** Start **
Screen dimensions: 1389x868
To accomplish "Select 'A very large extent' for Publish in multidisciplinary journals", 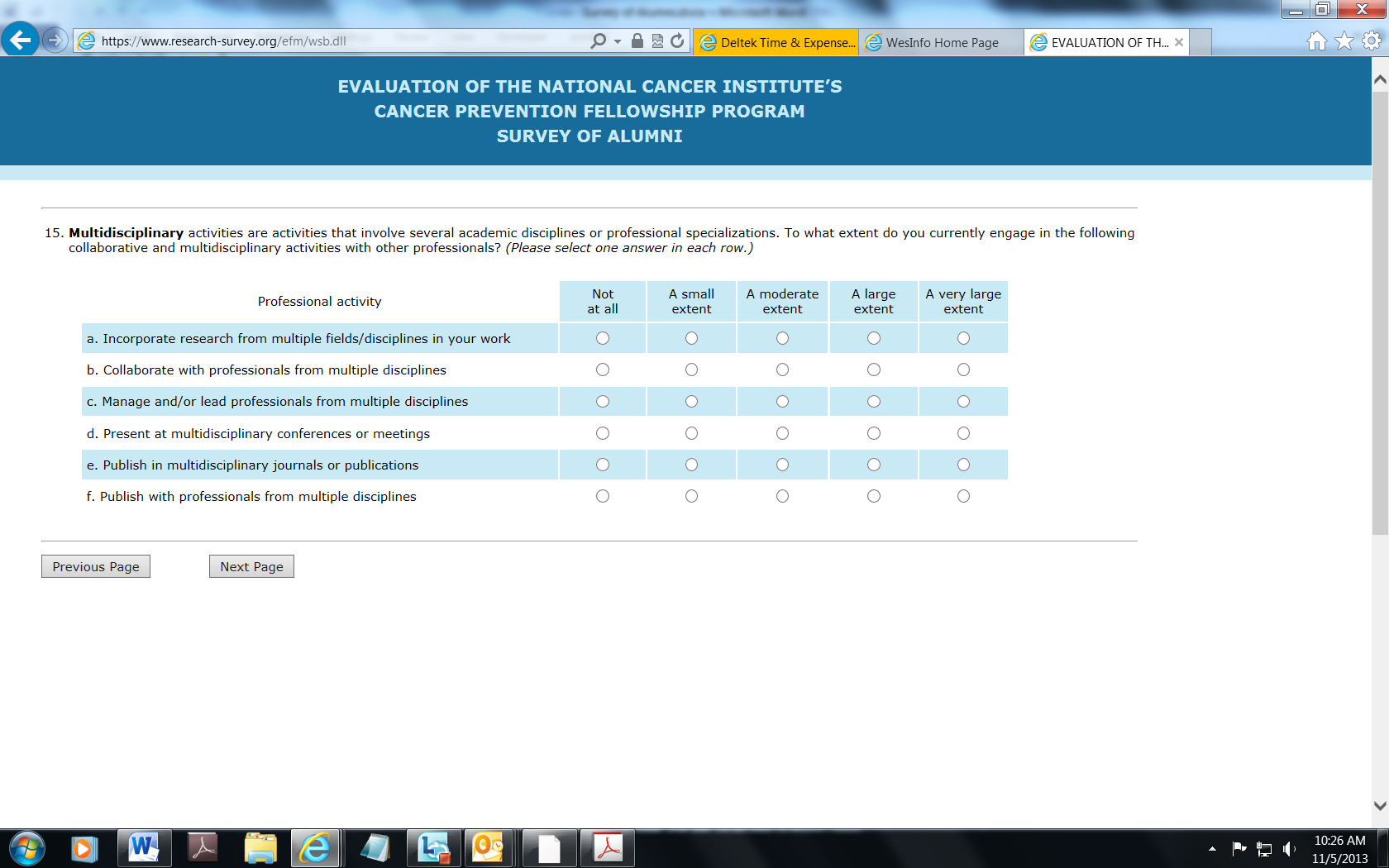I will (x=963, y=465).
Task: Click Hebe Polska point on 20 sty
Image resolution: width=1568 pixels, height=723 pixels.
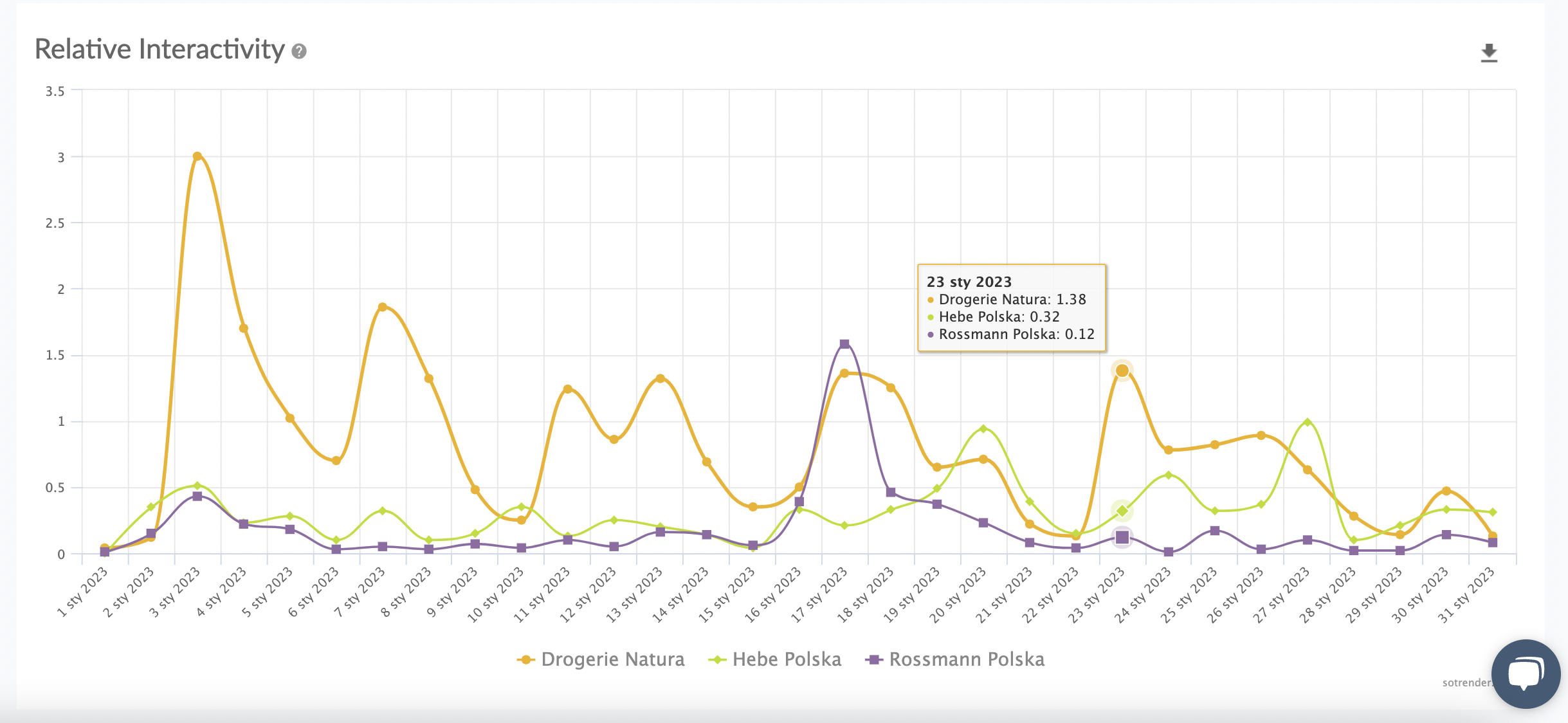Action: [x=983, y=428]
** End **
Given request ::
Reproduce the lines of the listing above verbatim, starting with the line that contains "Task: Click Hebe Polska point on 20 sty" and continuing through the end of the listing, with both ends included. Omit the pictures from your answer.

Output of the task ::
Task: Click Hebe Polska point on 20 sty
Image resolution: width=1568 pixels, height=723 pixels.
Action: [x=983, y=428]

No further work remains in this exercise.